DIRECTION 1 | Extract the passage from "Other than that" up to and including "of the book." from the reviews of the Marlowe novella below.
DIRECTION 2 |
Answer these questions using the reviews of the Marlowe novella below.
(a) What two reasons does the first reviewer give for picking the book?
(b) In what year and city is the novella set?
(c) To a house in what place does the narrator receive a summons?
DIRECTION 3 | Write what follows the reviews of the Marlowe novella below, starting after their last sentence.

PASSAGE SHOWN |

● ● ● ● ● ● ●

I had two reasons for picking this book: 1. The reference to Marlowe (author of Tamburlaine the Great) and 2. that cover.

Other than that I knew nothing about the book when starting this.

As it turns out, this is a novella about the last few days in Christopher Marlowe's life but it is also story of crime, plague, vengeance, betrayal, and a ultimately also a bit of a mystery.

There were a few things that didn't work for me: we're thrown right into the story, without any introduction, and the speed of the story seems to just rush through events.

Now part of the problem I had may have been because this is such a short work. It could have done with more ... story, more time to unfold the story.
However, part of what I liked about it, too, was that it was pacy and seemed to have been told in haste, which makes perfect sense by the end of the book.

In any case, I look forward to reading more by Welsh. I really appreciated her tone and interjection of a somewhat poetic style which, no doubt, was to fit with Marlowe as the narrator. I really want to find out how her writing compares in other books, and whether / how she develops her characters in full-length novels.

Last night I received a summons to a house in Deptford. There I will be held to accounts, which cannot be squared. Life is frail and I may die today. But Tamburlaine knows no fear. My candles are done, the sky glows red and it looks as if the day is drenched in blood. I finish this account and prepare for battle in the sureness that life is the only prize worth having and the knowledge that there are worse fates than damnation. If these are the last words I write, let them be,
A Curse on Man and God.
( )
1 vota BrokenTune | Jun 21, 2020 |
Crafty, short novella, set in 1593 London during the reign of Elizabeth. The protagonist Christopher Marlowe is a play writer who has been fathering two successful plays (Faust, and Tamburlaine, a tough cookie hero). But Marlowe is in trouble, he has fallen out of grace – after sucking off his protector and master at the Court, Walsingham, Marlowe is summoned to London to face a court ruling. He is accused of various forms of blasphemy in his work. Well there is plenty of that in his works but that can hardly be a reason to indict him now. Something is going on. Soon he happens to crash into one of his close friends who played the main character in Tamburlaine. Slowly the suspicion grows on Marlowe that it is Tamburlaine who aims to kill him. After surviving two attempts on his life, he knives his friend and prepares to meet the commissioners of his assassination in some obscure house (where the historical Marlowe actually got killed with a knife in his eyeball). The sex is sordid, the drinking scenes lively, the pest haunted London streets eerie, the debauched court antics and intrigues realistic. Makes one wanna read more of Welsh. ( )

● ● ● ● ● ● ●

RECORD EXTRACTS |
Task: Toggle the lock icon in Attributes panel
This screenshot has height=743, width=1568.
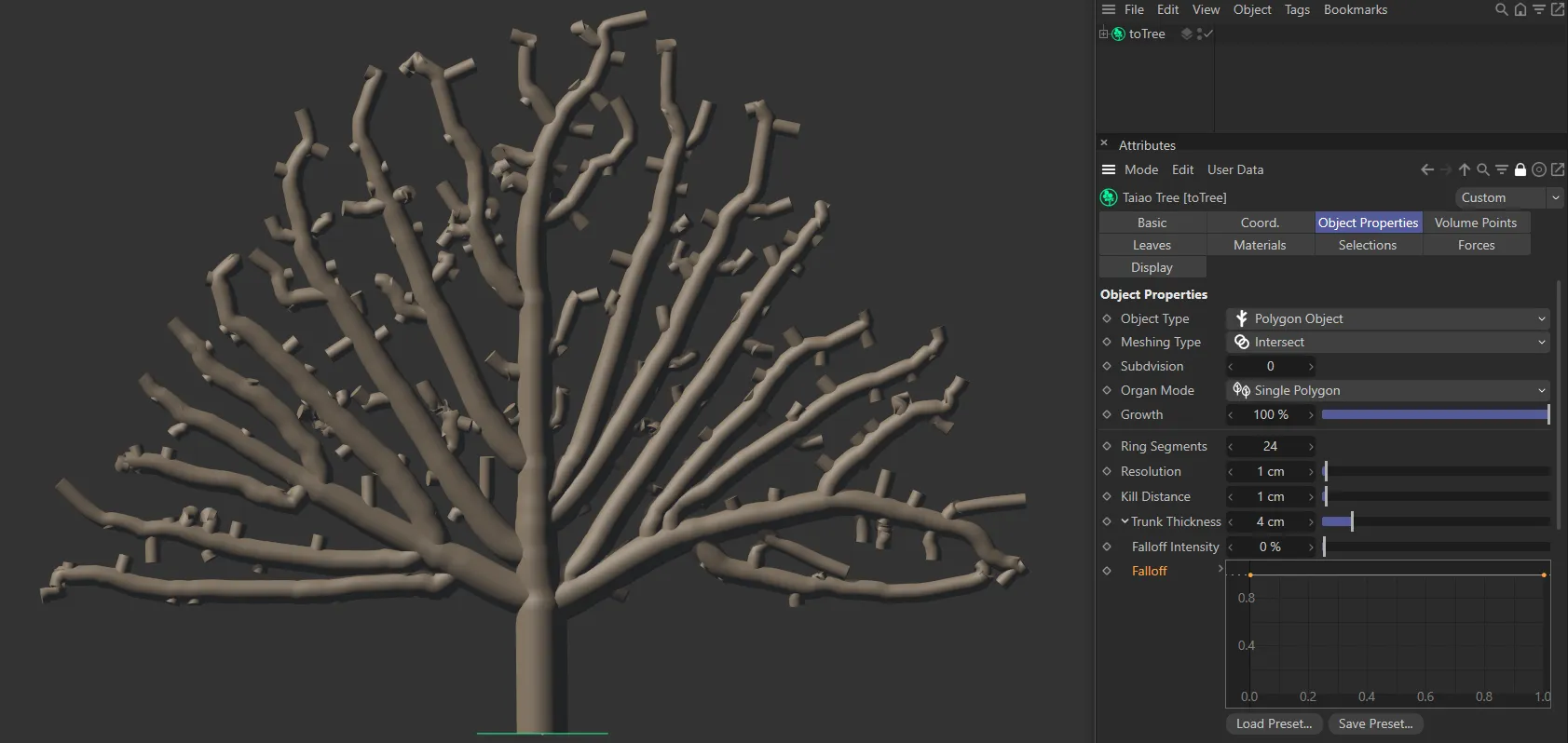Action: tap(1520, 169)
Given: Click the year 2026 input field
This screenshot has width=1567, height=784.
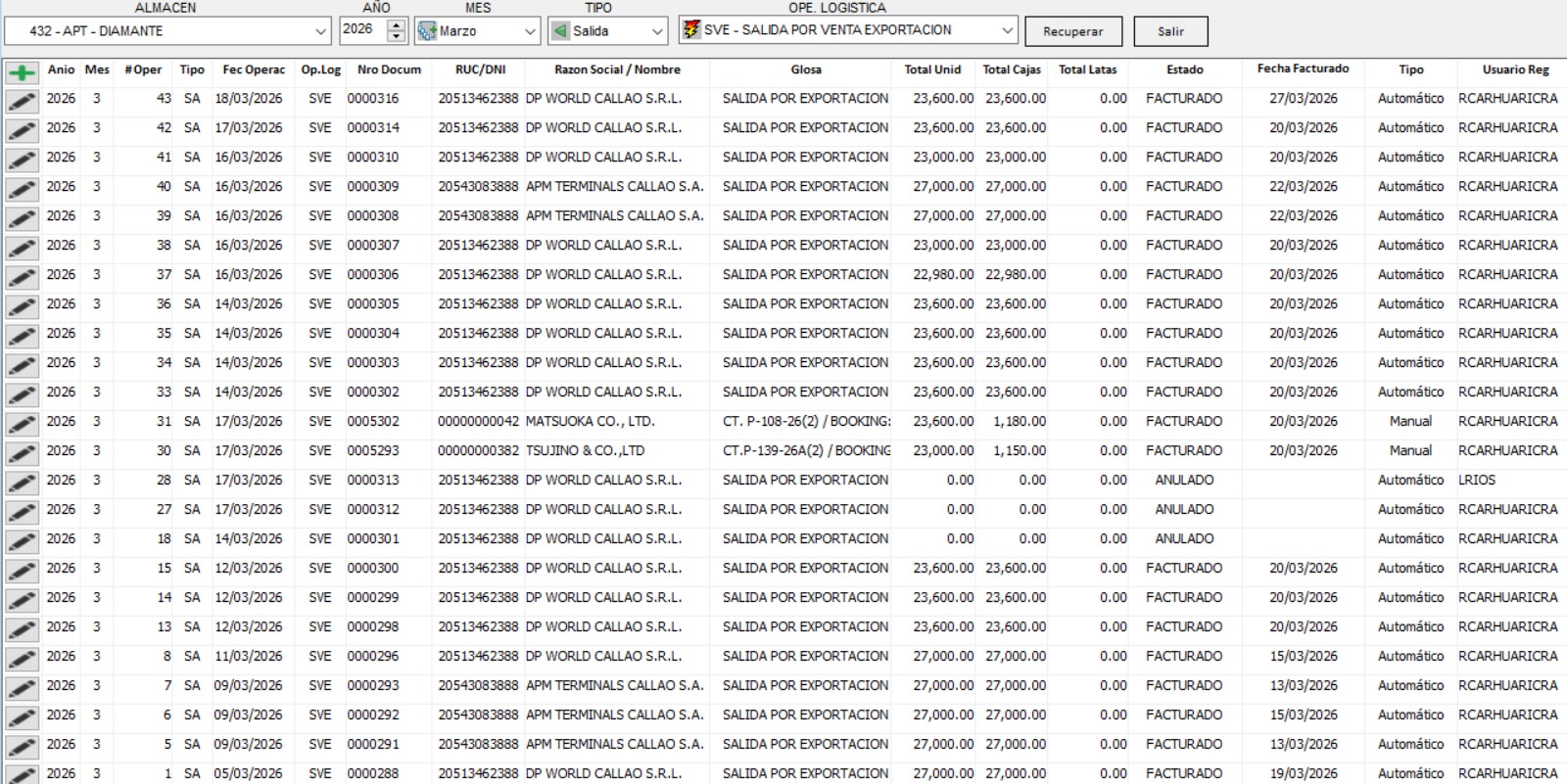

● ● ● ● ● ● ●

RIGHT ANSWER 1 |
Other than that I knew nothing about the book when starting this.

As it turns out, this is a novella about the last few days in Christopher Marlowe's life but it is also story of crime, plague, vengeance, betrayal, and a ultimately also a bit of a mystery.

There were a few things that didn't work for me: we're thrown right into the story, without any introduction, and the speed of the story seems to just rush through events.

Now part of the problem I had may have been because this is such a short work. It could have done with more ... story, more time to unfold the story.
However, part of what I liked about it, too, was that it was pacy and seemed to have been told in haste, which makes perfect sense by the end of the book.

RIGHT ANSWER 2 |
(a) The reference to Marlowe and the cover.
(b) 1593, London.
(c) Deptford.

RIGHT ANSWER 3 |
  alexbolding | Jun 2, 2018 |
I liked this brief but compelling tale about the last few days in the life of Christopher Marlowe. ( )
  laurenbufferd | Nov 14, 2016 |
Not much is really known about the circumstances that surround the death of Christopher Marlowe. We know how he died and who he was with at the time, but was it a drunken brawl that ended tragically, was it murder, plotted and planned? Nothing in the history books is conclusive.

Louise Welsh's novella (it's not really long enough to be a fully fledged novel) is based on the last few days of his life and tries to put a voice to him and give background to what happened. It 'kind of works'. You do get a feel for the times and the lives being led, but whether it really fleshes out why he had to die.... I think a more in depth working would be needed for that and I gather there are better novels, and certainly better history books, available that cover the subject.

From what I've read, this is probably the least accomplished of the author's works (& that's why I read it first - I was given signed copies of 3 of her books for my birthday last year and prefer to work 'up' rather than 'down'). I did enjoy it, but am looking forward to reading the other 2 books I have on Mount TBR more.
( )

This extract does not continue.